Absolutely nobody is demanding that Wayland developers should stop their work and go back to working on X11. Nobody. That's a ridiculous, hyperbolic statement.
What some of us would like to see is Wayland not try to make everything either/or. But, just like systemd, things started with, "you can do both", then went to, "it's harder to do both, but you can", then to, "the old way is dead, so stop writing code that supports it", and eventually to, "let's completely rip out the old way of doing it because "maintenance" and everyone will be forced to use the new way". GNOME is already doing this, even though it's supposed to be open source, platform agnostic and portable.
The fact that you bring up paid work shows you're happy to accept idea that support for things is only worth what people will pay for it. Consider how that fits with corporatization, and consider how that fits with open source in general.
In other words, should all open source project be drivable by some corporation deciding to just throw money at something?

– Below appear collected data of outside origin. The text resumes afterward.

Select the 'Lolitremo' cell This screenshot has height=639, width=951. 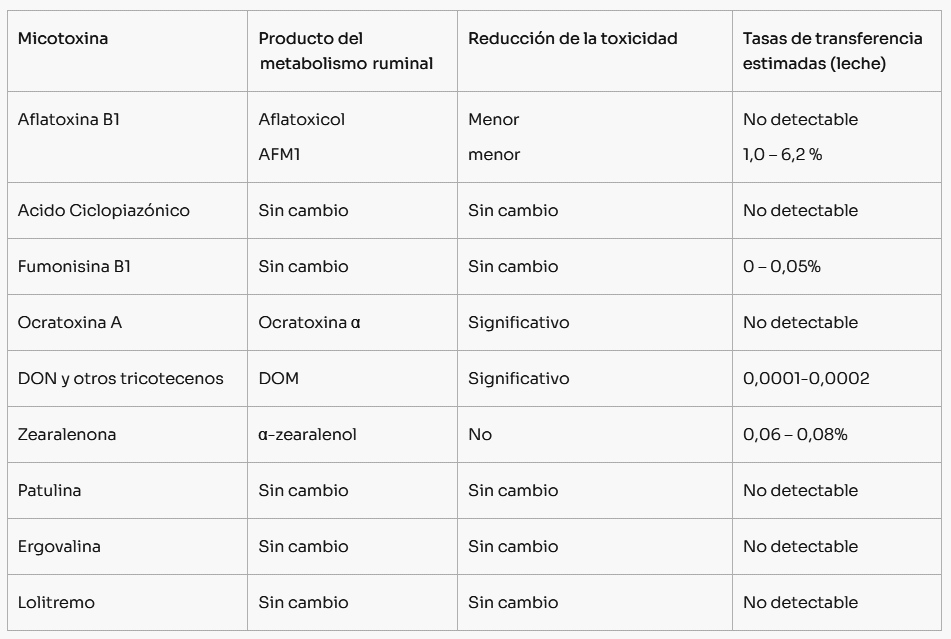click(x=57, y=603)
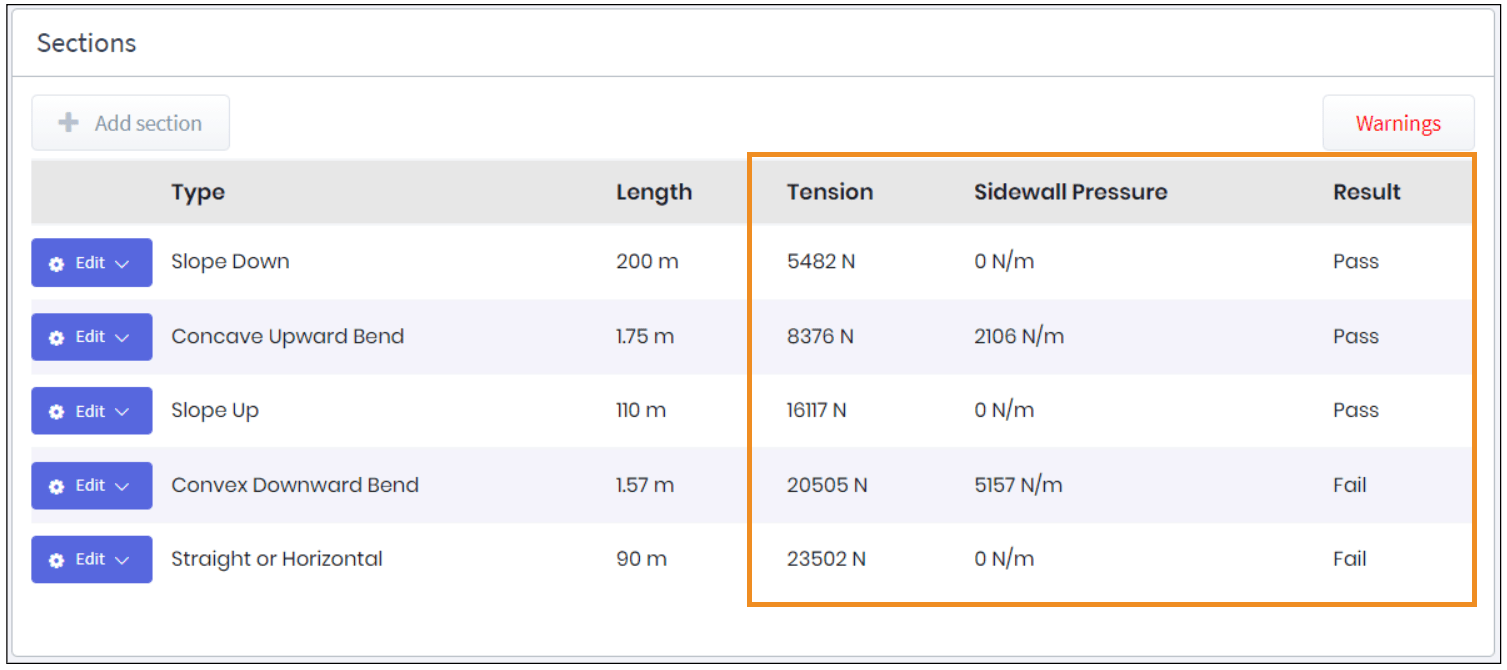Click gear icon in Straight or Horizontal row
This screenshot has height=670, width=1507.
pyautogui.click(x=57, y=560)
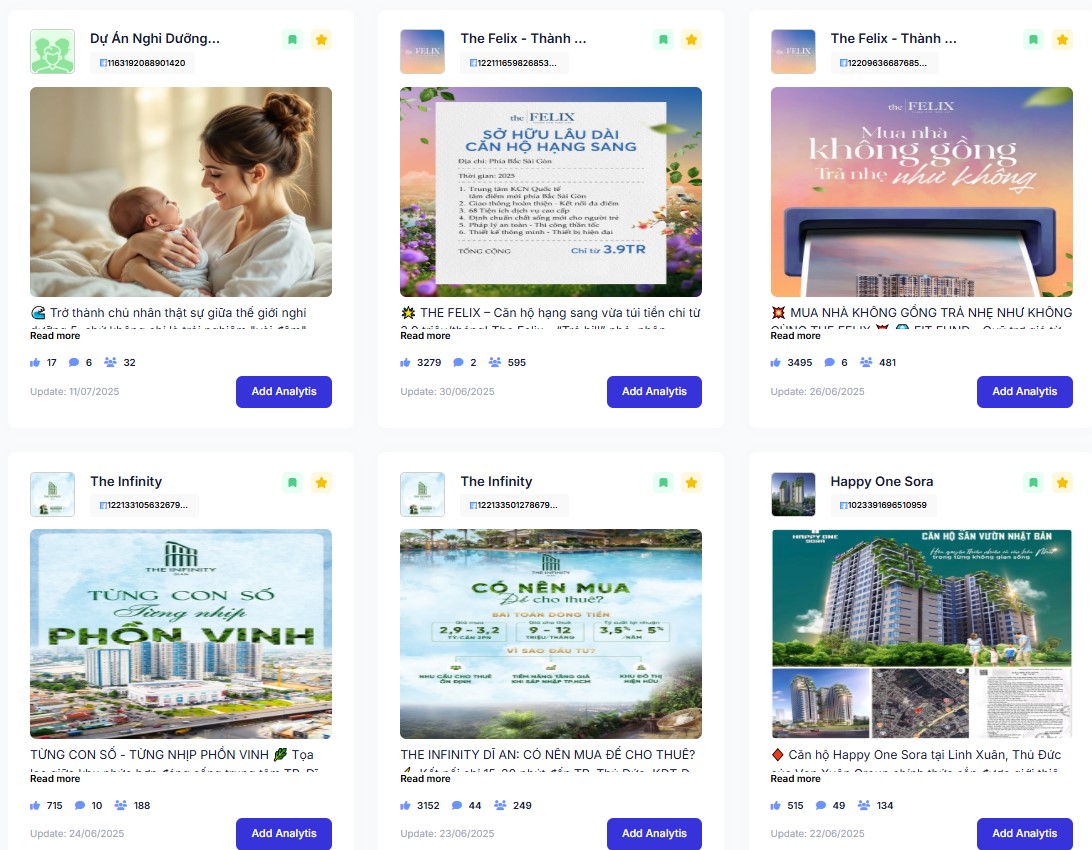Expand Read more on Happy One Sora post
1092x850 pixels.
pyautogui.click(x=795, y=778)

If you think about this for more than 30 seconds, you may finally understand why those of us who aren't fans of the corporatization of Linux and aren't fans of projects that don't interoperate and ultimately end up fragmenting the open source software world are not fans of the eventual consequences of projects like Wayland.
It's not "X11 is great and Wayland sucks" - it's "why is this project fragmenting things rather than interoperating, and why are people so eager to be led by corporations in to supporting corporate interests?"
bluGill|5 months ago
No, I bring up paid work because somebody needs to do the work. Either do the work yourself, or pay someone to do the work.
If you are not willing to do either than shut up: you get no voice. While you can ask someone else to do something, you don't get to force them.
I'm not willing to develop X11. Thus I'm going to let the people who are doing the work do that work even if I don't agree.
johnklos|5 months ago
Don't tell me to shut up. That's not very nice, no matter your justification. The open source world is definitely not do it yourself or pay, and everyone else needs to shut up. Again, it's more likely that you know this, but you want to be intentionally antagonistic.
You also neatly avoid discussing what I brought up. These things all make me think you're not participating in good faith.
EmanueleAina|5 months ago
I like those scare quotes. They really show the lack of respect for the people who actually maintain the stuff you use daily, most of them in their free time, including the ones that get paid (all the paid maintainers I know go well beyond the work hours, by a big margin).
johnklos|5 months ago
Claiming that actual maintainers spend more than trivial amounts of time on "maintaining" endianness correctness, I think, is somewhat disrespectful to those maintainers.